[Items from a dataset]

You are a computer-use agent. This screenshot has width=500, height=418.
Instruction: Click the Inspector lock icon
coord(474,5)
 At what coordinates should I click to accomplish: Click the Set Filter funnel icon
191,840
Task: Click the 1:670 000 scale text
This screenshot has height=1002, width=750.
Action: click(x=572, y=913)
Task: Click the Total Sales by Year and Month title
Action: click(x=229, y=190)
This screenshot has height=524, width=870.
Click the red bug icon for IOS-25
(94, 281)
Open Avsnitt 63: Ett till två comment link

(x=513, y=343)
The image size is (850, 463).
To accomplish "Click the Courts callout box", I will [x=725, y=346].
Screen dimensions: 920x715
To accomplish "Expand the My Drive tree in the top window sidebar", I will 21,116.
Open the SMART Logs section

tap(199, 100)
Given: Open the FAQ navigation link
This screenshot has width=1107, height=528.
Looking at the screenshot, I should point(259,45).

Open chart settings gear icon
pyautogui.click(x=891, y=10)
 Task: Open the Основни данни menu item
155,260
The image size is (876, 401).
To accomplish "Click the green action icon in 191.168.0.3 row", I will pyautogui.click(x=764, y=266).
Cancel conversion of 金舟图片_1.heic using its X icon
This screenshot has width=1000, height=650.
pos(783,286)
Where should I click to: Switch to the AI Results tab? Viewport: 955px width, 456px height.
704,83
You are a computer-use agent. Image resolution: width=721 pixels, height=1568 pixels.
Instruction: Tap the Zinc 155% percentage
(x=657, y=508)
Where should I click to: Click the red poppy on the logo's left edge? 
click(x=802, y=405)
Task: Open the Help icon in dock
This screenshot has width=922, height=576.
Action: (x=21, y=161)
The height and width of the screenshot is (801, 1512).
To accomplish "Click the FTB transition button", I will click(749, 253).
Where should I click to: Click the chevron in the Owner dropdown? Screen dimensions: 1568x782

TASK REQUIREMENTS
What do the lines from the one with "Cancel conversion of" through the last line of the entries say? Print them word for word, both ends included, and nothing else.

YOUR RESPONSE
Cancel conversion of 金舟图片_1.heic using its X icon
This screenshot has width=1000, height=650.
pos(783,286)
Where should I click to: Switch to the AI Results tab? Viewport: 955px width, 456px height.
704,83
You are a computer-use agent. Image resolution: width=721 pixels, height=1568 pixels.
Instruction: Tap the Zinc 155% percentage
(x=657, y=508)
Where should I click to: Click the red poppy on the logo's left edge? 
click(x=802, y=405)
Task: Open the Help icon in dock
This screenshot has width=922, height=576.
Action: (x=21, y=161)
The height and width of the screenshot is (801, 1512).
To accomplish "Click the FTB transition button", I will click(749, 253).
Where should I click to: Click the chevron in the Owner dropdown? Screen dimensions: 1568x782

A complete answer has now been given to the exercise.